--- start of Passage given ---

What should I say? What can I tell them? Just be honest. Don’t perform— leave that to the folks at Tantallon Community Players and their exceptional production of A Chorus Line. Raw, honest, compelling, and engaging, this stellar performance is one for the books! Directed by Christopher Gerkin, with Musical Direction by Levar Betts and Choreography by Debbie Clark & Richelle Lacewell, this timeless musical of the unsung theatrical heroes— the chorus line dancers— will solidify its placement in your heart before the evening is through.
The stage is set: a faceless rehearsal space with mirrors on the back wall. This is the perfect backdrop for any production of A Chorus Line. Lighting Designer Isaac DeMarchi is appropriately stingy with the use of various lighting cues. There isn’t meant to be dramatic lighting for a show that happens in real time. But there are moments of accentuation, compliments of DeMarchi’s design work, that augment the frenetic energy of certain dance numbers, particularly during all four parts of the “Montage” sequence. DeMarchi does a fine job of handling the dimming factor when certain moments require a subtler touch of shadow; this finesse follows suit in his use of bright and tightly focused spotlights for various female individuals like Cassie and Shelia.
With the widely diversified cast, Costume Designers Holli Goral and Elaine Sullivan provide a topnotch aesthetic for the show, setting it with an homage nod to the 80’s while giving it a modern and present day feel. The audition clothes vary from person to person, each having a unique color or style, each designed to show off their personality, their physique, and their overall presence on the stage. Goral and Sullivan create a varied sense of couture that is as unique as each cast member, using vibrant and dull colors, and all forms of dancer gear from the standard leotard to the midriff cuffed shirt, with leg warmers, ballet tights, and everything in-between to fully put the audience into the audition space in which the show takes place. Additional praise is to be lauded upon Goral and Sullivan for their sartorial selection featured during the “Finale”, which can’t be expressed without spoiling the surprise.
Director Christopher Gerkin has done an exceptional job of casting the show, featuring a wide variety of performers with varying ages, races, body types, and personalities. This is a striking representation of what is actually found in an audition room on Broadway today as the modern world opens its arms to see all types, even if it doesn’t cast all types. In addition to this casting selection, Gerkin places himself in the role of Zach— the show’s “director” overseeing the auditions, and puts the co-choreographers— Debbie Clark and Rikki Lacewell— into the role of Loretta, the dance captain of the audition. This is a sublime meta-infusion that draws the reality of the show to the forefront for a unique and engaging experience. Watching a director actually direct and a choreographer teach the steps they designed for the show is immersive on an inclusive level that tugs at the mind’s curiosity and the heartstrings.

--- end of Passage given ---
--- start of Entries shown ---

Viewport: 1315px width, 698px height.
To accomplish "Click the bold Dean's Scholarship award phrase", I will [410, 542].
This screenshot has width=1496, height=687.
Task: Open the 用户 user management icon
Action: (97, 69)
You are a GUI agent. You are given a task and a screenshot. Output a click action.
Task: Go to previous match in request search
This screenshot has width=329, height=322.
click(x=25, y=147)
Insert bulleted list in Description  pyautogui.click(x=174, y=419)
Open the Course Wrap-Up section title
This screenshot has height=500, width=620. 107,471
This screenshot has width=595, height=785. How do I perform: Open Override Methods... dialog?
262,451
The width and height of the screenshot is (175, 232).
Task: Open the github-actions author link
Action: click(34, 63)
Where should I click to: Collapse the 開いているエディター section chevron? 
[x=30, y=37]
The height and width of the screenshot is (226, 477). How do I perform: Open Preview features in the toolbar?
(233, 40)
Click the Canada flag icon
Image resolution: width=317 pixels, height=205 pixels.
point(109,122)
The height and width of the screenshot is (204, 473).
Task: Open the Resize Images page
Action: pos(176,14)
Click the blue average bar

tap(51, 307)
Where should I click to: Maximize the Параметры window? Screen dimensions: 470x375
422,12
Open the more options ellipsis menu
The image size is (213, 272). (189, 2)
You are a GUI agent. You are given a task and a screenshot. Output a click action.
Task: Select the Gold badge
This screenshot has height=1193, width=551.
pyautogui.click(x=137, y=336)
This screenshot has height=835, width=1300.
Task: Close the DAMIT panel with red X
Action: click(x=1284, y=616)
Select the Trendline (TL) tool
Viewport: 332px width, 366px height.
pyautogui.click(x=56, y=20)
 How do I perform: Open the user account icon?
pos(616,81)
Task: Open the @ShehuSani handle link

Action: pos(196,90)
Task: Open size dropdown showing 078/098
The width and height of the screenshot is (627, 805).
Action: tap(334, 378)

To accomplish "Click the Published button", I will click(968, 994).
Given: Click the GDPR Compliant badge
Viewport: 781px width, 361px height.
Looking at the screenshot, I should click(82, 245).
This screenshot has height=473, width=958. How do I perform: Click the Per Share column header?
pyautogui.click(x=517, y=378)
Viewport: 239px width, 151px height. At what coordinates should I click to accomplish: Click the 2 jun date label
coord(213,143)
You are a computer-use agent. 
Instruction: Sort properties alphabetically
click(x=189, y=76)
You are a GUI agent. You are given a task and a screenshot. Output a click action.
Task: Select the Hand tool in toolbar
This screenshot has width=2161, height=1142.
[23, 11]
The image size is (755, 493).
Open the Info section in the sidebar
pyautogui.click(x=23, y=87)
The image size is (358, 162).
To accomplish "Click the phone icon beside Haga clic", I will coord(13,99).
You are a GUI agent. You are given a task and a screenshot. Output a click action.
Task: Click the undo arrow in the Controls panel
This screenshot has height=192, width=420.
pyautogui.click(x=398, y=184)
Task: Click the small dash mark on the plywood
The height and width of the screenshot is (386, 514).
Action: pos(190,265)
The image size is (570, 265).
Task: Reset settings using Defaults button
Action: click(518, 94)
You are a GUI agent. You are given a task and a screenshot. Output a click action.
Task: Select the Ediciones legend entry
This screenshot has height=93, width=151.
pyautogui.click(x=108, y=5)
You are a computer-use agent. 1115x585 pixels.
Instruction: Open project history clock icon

--- end of Entries shown ---

→ What you will do
Reproduce the review above word for word, everything from "What should I" down to "evening is through.".

→ Output for this exercise
What should I say? What can I tell them? Just be honest. Don’t perform— leave that to the folks at Tantallon Community Players and their exceptional production of A Chorus Line. Raw, honest, compelling, and engaging, this stellar performance is one for the books! Directed by Christopher Gerkin, with Musical Direction by Levar Betts and Choreography by Debbie Clark & Richelle Lacewell, this timeless musical of the unsung theatrical heroes— the chorus line dancers— will solidify its placement in your heart before the evening is through.